Common Backend Interface Optimization Techniques and Practices
This article shares a collection of practical backend performance‑optimization ideas—including batch database operations, asynchronous processing, caching, pre‑fetching, pooling, event‑driven callbacks, parallel remote calls, lock granularity, file‑based temporary storage, index tuning, deep‑pagination strategies, code‑level refactoring, data compression, NoSQL alternatives, thread‑pool configuration, and machine‑level troubleshooting—to dramatically reduce API latency and improve system scalability.
In a recent project I encountered a 504 timeout caused by an Nginx request timeout set to 10 seconds; after thorough performance tuning the interface response time dropped from 11.3s to 170ms. Below are the general solutions I applied.
1. Batch Thinking: Batch Database Operations
Before:
//for loop single insert
for(TransDetail detail:transDetailList){
insert(detail);
}After:
batchInsert(transDetailList);Analogy: moving 10,000 bricks with an elevator that can carry up to 500 bricks at a time—batching is far more efficient.

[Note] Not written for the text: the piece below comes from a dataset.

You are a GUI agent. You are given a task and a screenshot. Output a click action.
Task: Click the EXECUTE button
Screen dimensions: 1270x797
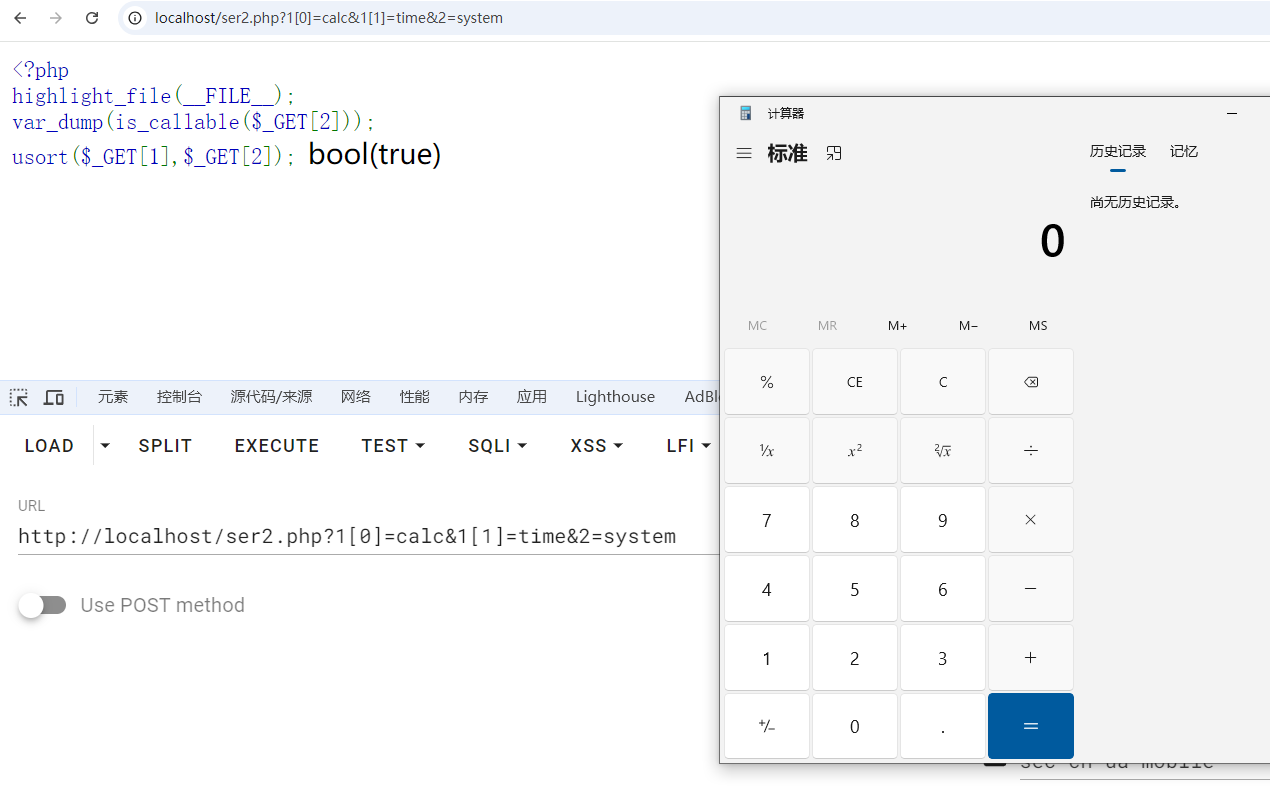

2. Asynchronous Thinking: Off‑load Time‑Consuming Operations
Place long‑running tasks (e.g., matching bank codes during a transfer) into asynchronous processing using thread pools or message queues, reducing the API's blocking time.
3. Space‑for‑Time: Proper Use of Caches
Cache frequently accessed data (e.g., using Redis, JVM local cache, memcached, or a simple Map) to avoid repeated database queries.
4. Prefetch Thinking: Initialize Data into Cache Early
Pre‑populate cache with data that will be needed later, such as user‑profile or live‑stream information, to avoid on‑demand computation delays.
5. Pooling Thinking: Pre‑allocate and Reuse Resources
Use thread pools, connection pools (TCP Keep‑Alive, HttpClient, DB pools) to avoid the overhead of creating and destroying resources repeatedly.
6. Event‑Callback Thinking: Avoid Blocking Waits
Instead of blocking on a slow external system B, employ an event‑driven model (e.g., IO multiplexing) to continue other work and handle the result via callbacks.
7. Parallel Remote Calls
Convert sequential remote calls (user info, banner, popup) into parallel invocations, dramatically cutting total latency.
8. Lock Granularity: Avoid Overly Coarse Locks
Lock only the critical section (e.g., synchronize on the shared list rather than the whole object) to improve concurrency.
9. Temporary File Storage
When database inserts become a bottleneck, write bulk data to a file first and asynchronously load it later, achieving a ten‑fold speedup in some cases.
10. Index Optimization
Add missing indexes, verify their effectiveness, and design them reasonably (avoid redundant indexes, limit to 5 per table, avoid low‑cardinality columns, consider covering indexes, and use FORCE INDEX only when necessary).
11. SQL Tuning
Beyond indexes, rewrite queries for better execution plans, as detailed in related articles.
12. Avoid Large Transactions
Keep transactions short; avoid embedding remote RPC calls or heavy processing inside a transaction to prevent connection pool exhaustion.
13. Deep Pagination
Replace LIMIT offset, count with tag‑record or delayed‑join methods to prevent scanning massive row offsets.
14. Program Structure Optimization
Eliminate unnecessary object creation, simplify conditional logic, and reorder checks to reduce execution frequency.
15. Compress Transfer Content
Compress payloads (e.g., using gzip) to reduce bandwidth usage and improve response time.
16. Massive Data Handling: Consider NoSQL
For very large datasets, offload to Elasticsearch, HBase, or other NoSQL stores instead of forcing relational databases.
17. Reasonable Thread‑Pool Design
Configure core and max thread counts appropriately, size the work queue to avoid OOM, and isolate business‑critical pools from peripheral workloads.
18. Machine‑Level Issues
Monitor for full GC pauses, thread saturation, and unclosed IO resources; apply limits, proper resource cleanup, and profiling to mitigate these problems.